Although two embodiments have been described above, the following modifications are also possible. First, in the first embodiment,
It is also possible to control the frequency characteristics of the left and right channels independently by using two filters.
It is also possible to realize the function of 8 by this filter and omit the DCF 8. Further, by using a bandpass filter having a specific center frequency to control the volume balance only in that frequency band, it is possible to control only the localization of an instrument that emits a strong sound in that frequency band.

Next, the position information of the pan effect can be input not only from the panel but also by the MIDI signal. A panpot control signal is defined in the MIDI signal, and the CPU 1 can also obtain position information from this signal and create a filter control signal.

Although an example in which the invention is applied to an electronic musical instrument has been disclosed as an embodiment, the present invention is not limited to this, and a stereo device, a karaoke device, a P.I. A. The present invention can be applied to an audio device such as a device or a recording or mixing device in a studio or the like.
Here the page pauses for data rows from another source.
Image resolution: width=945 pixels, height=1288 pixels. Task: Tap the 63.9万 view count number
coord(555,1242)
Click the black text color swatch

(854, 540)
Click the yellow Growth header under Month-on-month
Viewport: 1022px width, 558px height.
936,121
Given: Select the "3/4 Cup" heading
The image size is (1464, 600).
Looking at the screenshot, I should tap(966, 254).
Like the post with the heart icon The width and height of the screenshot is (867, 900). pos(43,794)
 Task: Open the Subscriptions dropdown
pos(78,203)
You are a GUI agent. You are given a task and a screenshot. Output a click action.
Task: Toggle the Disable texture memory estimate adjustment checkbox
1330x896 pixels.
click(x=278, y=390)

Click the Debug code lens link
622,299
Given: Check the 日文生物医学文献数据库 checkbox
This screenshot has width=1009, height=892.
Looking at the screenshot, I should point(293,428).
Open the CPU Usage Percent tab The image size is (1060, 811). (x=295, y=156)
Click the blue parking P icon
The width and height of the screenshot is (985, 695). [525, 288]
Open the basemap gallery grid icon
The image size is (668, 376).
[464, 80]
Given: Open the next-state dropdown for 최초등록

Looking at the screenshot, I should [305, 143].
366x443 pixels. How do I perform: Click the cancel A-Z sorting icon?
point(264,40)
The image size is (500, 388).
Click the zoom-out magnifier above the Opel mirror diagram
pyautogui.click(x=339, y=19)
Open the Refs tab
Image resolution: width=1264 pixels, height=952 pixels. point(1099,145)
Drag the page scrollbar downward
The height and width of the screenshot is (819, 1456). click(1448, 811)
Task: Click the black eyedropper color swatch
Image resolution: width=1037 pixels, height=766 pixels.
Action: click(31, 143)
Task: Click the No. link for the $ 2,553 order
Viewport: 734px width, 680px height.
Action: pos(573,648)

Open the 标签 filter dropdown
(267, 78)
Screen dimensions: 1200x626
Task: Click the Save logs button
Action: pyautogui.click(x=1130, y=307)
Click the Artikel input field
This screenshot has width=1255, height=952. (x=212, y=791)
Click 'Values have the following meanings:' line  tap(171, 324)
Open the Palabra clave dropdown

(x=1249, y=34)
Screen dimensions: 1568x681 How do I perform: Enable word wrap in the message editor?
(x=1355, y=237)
Further, when the input signals of these devices are analog signals, the techniques of the above-described embodiments can be applied as they are, if they are converted into digital signals by an A / D converter.

[0032]

As described above, according to the present invention, it is possible to obtain a natural sense of localization and increase the sense of presence.

[Brief description of drawings]

FIG. 1 is a block diagram showing a hardware configuration of an electronic musical instrument.

FIG. 2 is a block diagram showing an internal configuration of DCA.

FIG. 3 is a block diagram showing a main part of a conventional localization control circuit.

FIG. 4 is a block diagram showing an internal configuration of a localization control circuit.

FIG. 5 is a diagram showing frequency characteristics of a filter.

FIG. 6 is a block diagram showing another example of the internal configuration of the localization control circuit.

FIG. 7 is a frequency characteristic diagram of a filter and an output signal of another embodiment.

[Explanation of symbols]

1 ... CPU, 2 ... ROM, 3 ... RAM, 4 ... Keyboard, 5 ... Panel, 6 ... MIDI interface, 7 ...
DCO, 8 ... DCF, 9 ... DCA, 10 ... D / A, amplifier, 11 ... Speaker, 12 ... Bus

Claims (2)

[Claims] 1. A stereo signal generator for generating two left and right stereo signals from an input signal, input means for inputting position information of a sound source, and the input signal divided into two and input by the input means. A stereo signal generating device, comprising: a correction unit that symmetrically corrects the frequency characteristics of the distributed signals based on the position information of the sound source. 2. The stereo according to claim 1, wherein the correction of the frequency characteristic is one for emphasizing a high frequency level more, or one for further attenuating a high frequency level. Signal generator.